» **TASK OBJECTIVE**: Tell how many lines of the data include the word "agent". Nothing but the number belongs in the answer.

[Dataset entries]

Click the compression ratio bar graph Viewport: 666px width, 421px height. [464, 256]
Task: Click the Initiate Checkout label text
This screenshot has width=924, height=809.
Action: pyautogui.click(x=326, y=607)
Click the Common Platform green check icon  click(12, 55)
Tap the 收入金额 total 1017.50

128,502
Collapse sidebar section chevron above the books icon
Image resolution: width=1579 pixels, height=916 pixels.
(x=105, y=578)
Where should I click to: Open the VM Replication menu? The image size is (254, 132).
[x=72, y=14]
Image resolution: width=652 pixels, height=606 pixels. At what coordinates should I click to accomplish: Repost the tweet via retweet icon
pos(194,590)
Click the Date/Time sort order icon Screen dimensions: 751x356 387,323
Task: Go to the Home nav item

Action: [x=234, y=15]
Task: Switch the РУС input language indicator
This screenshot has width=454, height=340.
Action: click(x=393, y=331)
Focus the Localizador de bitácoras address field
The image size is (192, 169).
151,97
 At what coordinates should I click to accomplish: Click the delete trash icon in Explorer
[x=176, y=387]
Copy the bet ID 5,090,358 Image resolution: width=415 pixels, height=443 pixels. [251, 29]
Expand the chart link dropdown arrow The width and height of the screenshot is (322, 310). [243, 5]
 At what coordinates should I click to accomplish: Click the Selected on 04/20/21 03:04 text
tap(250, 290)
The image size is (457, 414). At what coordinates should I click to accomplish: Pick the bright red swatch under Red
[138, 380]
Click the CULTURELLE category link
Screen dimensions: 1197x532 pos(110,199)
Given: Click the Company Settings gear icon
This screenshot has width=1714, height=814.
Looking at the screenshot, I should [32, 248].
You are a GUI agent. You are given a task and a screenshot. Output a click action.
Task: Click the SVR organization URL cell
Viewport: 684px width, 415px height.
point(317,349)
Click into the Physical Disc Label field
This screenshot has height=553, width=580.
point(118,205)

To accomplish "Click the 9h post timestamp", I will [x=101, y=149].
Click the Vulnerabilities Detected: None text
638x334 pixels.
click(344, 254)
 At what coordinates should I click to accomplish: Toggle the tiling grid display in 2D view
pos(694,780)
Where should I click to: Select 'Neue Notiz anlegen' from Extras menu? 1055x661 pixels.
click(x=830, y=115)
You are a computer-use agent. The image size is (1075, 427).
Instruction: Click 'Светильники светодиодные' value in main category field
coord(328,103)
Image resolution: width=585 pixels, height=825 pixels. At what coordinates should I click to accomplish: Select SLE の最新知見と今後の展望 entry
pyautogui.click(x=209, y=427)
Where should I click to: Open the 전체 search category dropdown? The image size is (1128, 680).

» **SOLUTION TO THIS EXERCISE**: 2